── Selected text ──

During mini-sessions season, some of the best locations tend to get super crowded. It can be overwhelming to shoot around so many other people. Constantly changing your angle to try to avoid a stranger in the background, removing people in photoshop when they can’t be avoided, it never ends!
I’ve shot at my fair share of crowded locations, and I’ve learned a few tricks along the way to make it less stressful and way easier when it comes time to edit.
1. Make friends with the other photographers.
Whenever you get to your location and see that your spot is taken or is crowded, the first thing you should do is communicate with the other photographers that are shooting there. It doesn’t have to be a long, drawn-out conversation (and shouldn’t be because they probably have clients). But something as simple as, “Can we shoot next to you?” goes a long way!
I always check with the other photographers to make sure I’m not in their shot. If I’m there first and I see another photographer approaching, I’ll offer for them to shoot next to us as long as they aren’t in my shot. Spots are typically big enough to share with at least a couple of shooters!

───
── Supplied records ──

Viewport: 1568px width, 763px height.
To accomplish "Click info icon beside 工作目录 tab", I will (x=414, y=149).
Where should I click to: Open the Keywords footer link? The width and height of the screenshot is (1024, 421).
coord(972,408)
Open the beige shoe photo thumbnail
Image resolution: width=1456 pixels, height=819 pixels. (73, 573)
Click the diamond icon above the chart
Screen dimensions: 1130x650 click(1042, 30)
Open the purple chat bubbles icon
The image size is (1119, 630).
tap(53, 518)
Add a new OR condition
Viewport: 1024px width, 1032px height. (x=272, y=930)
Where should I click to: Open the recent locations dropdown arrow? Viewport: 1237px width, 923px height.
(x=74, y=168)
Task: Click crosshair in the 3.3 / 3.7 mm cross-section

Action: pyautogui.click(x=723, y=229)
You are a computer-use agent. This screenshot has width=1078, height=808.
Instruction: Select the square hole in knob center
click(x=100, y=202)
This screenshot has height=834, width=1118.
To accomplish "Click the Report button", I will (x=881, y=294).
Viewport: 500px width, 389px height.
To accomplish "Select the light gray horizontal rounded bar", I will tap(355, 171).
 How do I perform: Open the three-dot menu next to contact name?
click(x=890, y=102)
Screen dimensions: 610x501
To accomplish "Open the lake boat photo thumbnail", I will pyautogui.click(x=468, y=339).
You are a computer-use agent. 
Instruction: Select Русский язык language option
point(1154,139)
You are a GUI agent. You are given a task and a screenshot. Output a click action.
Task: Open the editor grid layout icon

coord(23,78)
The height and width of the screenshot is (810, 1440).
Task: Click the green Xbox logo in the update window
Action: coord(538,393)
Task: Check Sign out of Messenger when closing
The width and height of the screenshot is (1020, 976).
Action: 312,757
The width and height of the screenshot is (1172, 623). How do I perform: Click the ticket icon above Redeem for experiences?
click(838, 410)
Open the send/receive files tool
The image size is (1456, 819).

───

[What this task involves]: Condense the paragraph of the piece on shooting at crowded locations that begins "I always check with the other photographers" into a shorter version that keeps its main facts.

[Exercise output]: I make sure I'm not in other photographers' shots. If I arrive first and another photographer comes along, I invite them to shoot beside us as long as they stay out of my shot. Most spots have room for at least a couple of shooters.